-- Document text --
★ ★ ★ ★ ★

Sunday, July 20, 2014

Peak weekend long ride! 200K!

BIKE 7.5 hours and 125 miles
RUN yeah, right....

Holy cow, how to get this all done for laughs later? A lot happened!

I did this one alone, I've been needing solo rides so I can focus on being alone and setting my own pace, but of all rides to pick...had to be this one. At yesterday's lunch, there was discussion about how bad my usual MCT parking lot is. So at the last moment I opted to move to another, the same where the triple brick is planned out of. This was a good thing to do! It have me water and bathrooms at the start/finish, and kept me from having to crank out the last 14 miles on that same stretch of boring trail that I'm always cranking out the last miles on. I'm starting to associate that stretch with being tired and cranky!

I was well prepacked, pretty clear-minded, and efficient in setting up. If you don't count my mis-matched bike gloves, that is. 

Miles 0-56 in 3hrs 14 mins. Started on the trail for an out-n-back, first 14 miles in 48 mins. Saw G and SM on the way out! I wasn't hungry but was putting nutrition down every 30 mins as planned, alternating an EFS shot with one-third of a Powerbar. I was sort of obsessively conflicted about this. Was that too little too often, too much too often, ...? I kept bouncing back and forth between "I'm eating too much" and "I'm not getting enough". But this worked, and aside from a dropped piece of Powerbar around Marine was pretty slick. I had a good mood, held a "pushed" but not terribly so pace, and was happy with how things were going. I was disappointed in the speed, but I knew I'd want any energy wasted in effort now back later in the day. And I've noticed that I seem to be slower on the MCT's? Why is that? So I was happy to leave them and spin off onto some real road. 

Miles 57-100, ending around 5:50 hours. The ride continued to be wonderful and as planned aside froma few miles of gravel until I neared Alton. Not sure exactly what happened, I was remarking to myself happily that I'd reached 90 miles without foot pain (usually sets in around mile 70) and without a mental crash. My focus on those 2 efforts were paying off! But as I neared mile 93, things got rough. Both the road and my mood. Alton had stop signs and terrible roads, both were disrupting my focus and pace. I started cursing the roads (I was already upset with every bridge/road bump I'd hit all day...) and losing focus. I was thinking that the length of this ride was long enough and that I wouldn't do a brick run, after hours of telling myself that I can't decide about the run until after the ride. So I took in part of a Lara bar, did this contribute to the energy crash? Is the sugar in a lara not "fast burning" enough? Dunno, just know that it seemed like the turn on Brown St was never coming...

★ ★ ★ ★ ★

-- Exercise brief --
Reproduce verbatim the passage of the cycling post that opens with the words containing "Sunday, July 20, 2014" and closes with "A lot happened!".

-- Provided data --
★ ★ ★ ★ ★

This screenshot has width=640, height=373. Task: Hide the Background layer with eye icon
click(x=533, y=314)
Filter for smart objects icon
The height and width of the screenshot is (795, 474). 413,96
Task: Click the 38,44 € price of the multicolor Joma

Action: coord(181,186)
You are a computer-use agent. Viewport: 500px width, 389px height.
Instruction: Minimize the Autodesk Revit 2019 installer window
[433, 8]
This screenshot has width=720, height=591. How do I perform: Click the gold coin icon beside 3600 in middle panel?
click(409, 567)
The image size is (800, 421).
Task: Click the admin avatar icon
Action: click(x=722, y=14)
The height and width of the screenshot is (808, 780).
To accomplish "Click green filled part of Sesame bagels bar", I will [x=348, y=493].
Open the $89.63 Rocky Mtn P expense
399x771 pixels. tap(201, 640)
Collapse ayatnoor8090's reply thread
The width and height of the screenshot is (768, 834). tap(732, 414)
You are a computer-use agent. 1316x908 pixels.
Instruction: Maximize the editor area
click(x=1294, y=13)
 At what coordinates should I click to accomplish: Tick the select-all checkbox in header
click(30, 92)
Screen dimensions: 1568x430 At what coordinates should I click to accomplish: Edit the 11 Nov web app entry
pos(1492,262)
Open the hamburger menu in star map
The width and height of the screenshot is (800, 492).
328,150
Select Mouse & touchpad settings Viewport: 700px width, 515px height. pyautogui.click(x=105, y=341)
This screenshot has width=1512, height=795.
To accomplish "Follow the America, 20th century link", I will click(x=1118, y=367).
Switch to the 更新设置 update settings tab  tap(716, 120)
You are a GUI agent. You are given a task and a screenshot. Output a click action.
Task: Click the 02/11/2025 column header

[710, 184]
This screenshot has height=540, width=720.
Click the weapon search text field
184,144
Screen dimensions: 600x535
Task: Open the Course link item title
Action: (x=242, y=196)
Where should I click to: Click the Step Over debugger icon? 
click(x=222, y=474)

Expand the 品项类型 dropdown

★ ★ ★ ★ ★

-- Finished task --
Sunday, July 20, 2014

Peak weekend long ride! 200K!

BIKE 7.5 hours and 125 miles
RUN yeah, right....

Holy cow, how to get this all done for laughs later? A lot happened!